The problem: Lines containing the word "accomplish" are to be copied from the data below.

Raw data:
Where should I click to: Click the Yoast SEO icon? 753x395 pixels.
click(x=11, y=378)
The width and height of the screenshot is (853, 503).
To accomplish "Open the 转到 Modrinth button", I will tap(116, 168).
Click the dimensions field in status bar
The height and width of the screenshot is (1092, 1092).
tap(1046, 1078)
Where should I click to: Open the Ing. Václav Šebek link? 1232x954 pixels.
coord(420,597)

* * *

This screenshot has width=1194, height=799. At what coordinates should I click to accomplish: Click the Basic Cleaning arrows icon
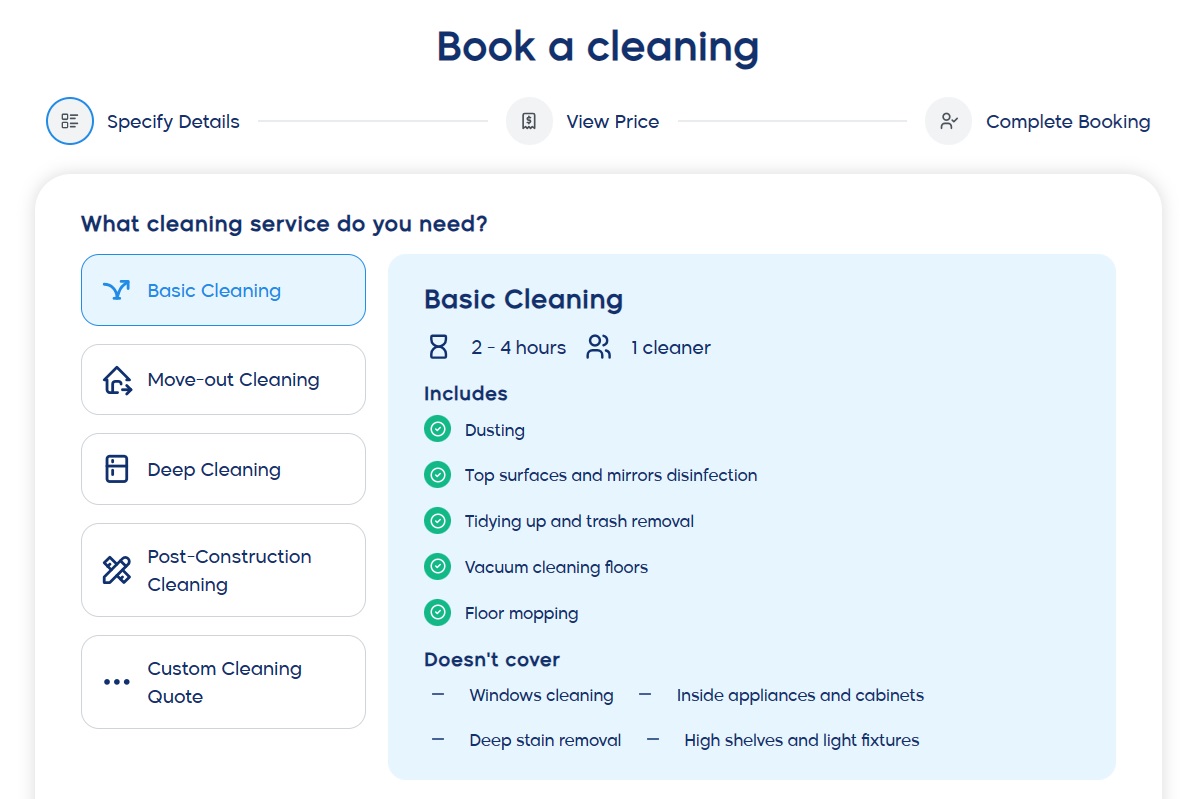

Task output:
To accomplish "Open the 转到 Modrinth button", I will tap(116, 168).
This screenshot has width=1194, height=799. At what coordinates should I click to accomplish: Click the Basic Cleaning arrows icon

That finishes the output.